── Recorded data ──

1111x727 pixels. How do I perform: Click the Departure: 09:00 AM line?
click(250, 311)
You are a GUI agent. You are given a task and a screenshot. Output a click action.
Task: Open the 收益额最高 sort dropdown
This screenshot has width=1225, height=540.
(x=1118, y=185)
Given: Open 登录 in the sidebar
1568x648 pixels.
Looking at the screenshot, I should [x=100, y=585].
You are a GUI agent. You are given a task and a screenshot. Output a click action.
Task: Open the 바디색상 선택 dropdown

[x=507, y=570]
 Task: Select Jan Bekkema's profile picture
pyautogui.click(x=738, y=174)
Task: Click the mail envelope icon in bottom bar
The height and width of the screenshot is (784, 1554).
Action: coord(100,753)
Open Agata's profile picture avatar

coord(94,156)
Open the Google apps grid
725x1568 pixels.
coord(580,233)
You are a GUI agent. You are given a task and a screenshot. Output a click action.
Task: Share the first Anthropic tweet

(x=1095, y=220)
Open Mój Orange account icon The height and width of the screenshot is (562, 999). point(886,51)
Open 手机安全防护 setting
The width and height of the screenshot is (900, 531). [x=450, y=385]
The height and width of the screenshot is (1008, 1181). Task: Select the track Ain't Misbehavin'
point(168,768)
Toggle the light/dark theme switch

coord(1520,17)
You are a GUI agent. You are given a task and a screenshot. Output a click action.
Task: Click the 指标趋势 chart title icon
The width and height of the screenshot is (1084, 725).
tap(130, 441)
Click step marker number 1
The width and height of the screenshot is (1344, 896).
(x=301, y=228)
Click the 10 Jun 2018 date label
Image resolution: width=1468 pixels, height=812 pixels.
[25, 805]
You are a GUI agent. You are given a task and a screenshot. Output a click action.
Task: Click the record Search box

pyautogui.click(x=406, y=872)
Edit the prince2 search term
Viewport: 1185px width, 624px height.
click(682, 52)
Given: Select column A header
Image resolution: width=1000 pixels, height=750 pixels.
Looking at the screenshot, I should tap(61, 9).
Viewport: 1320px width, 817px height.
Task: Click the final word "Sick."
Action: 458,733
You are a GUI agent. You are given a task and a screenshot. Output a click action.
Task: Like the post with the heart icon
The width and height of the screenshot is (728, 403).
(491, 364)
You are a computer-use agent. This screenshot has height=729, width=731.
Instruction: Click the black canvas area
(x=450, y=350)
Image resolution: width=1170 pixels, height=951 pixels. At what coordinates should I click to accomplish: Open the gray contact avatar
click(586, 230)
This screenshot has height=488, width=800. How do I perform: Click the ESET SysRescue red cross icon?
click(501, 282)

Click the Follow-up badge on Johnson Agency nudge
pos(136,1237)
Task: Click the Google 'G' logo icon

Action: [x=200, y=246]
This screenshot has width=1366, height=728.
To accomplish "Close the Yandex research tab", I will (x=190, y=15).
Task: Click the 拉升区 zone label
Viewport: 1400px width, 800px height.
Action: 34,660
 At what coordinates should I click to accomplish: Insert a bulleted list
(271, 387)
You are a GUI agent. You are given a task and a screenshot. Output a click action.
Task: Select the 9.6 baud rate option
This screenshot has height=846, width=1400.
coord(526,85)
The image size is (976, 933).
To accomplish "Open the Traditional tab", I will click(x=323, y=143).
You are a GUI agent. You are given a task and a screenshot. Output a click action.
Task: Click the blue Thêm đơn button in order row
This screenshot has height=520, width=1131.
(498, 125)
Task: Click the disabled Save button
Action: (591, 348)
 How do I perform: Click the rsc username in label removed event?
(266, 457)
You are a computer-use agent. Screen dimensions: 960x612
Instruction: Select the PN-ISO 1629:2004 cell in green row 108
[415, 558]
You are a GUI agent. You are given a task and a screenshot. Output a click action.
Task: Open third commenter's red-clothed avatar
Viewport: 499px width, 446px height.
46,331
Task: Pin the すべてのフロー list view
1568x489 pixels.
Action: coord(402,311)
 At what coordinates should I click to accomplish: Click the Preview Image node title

───

* [Your instructions]:
Output only the lines from the top of the entries through the one holding "Open the Google apps grid", copied exactly.

* [Solution for this task]:
1111x727 pixels. How do I perform: Click the Departure: 09:00 AM line?
click(250, 311)
You are a GUI agent. You are given a task and a screenshot. Output a click action.
Task: Open the 收益额最高 sort dropdown
This screenshot has width=1225, height=540.
(x=1118, y=185)
Given: Open 登录 in the sidebar
1568x648 pixels.
Looking at the screenshot, I should [x=100, y=585].
You are a GUI agent. You are given a task and a screenshot. Output a click action.
Task: Open the 바디색상 선택 dropdown

[x=507, y=570]
 Task: Select Jan Bekkema's profile picture
pyautogui.click(x=738, y=174)
Task: Click the mail envelope icon in bottom bar
The height and width of the screenshot is (784, 1554).
Action: coord(100,753)
Open Agata's profile picture avatar

coord(94,156)
Open the Google apps grid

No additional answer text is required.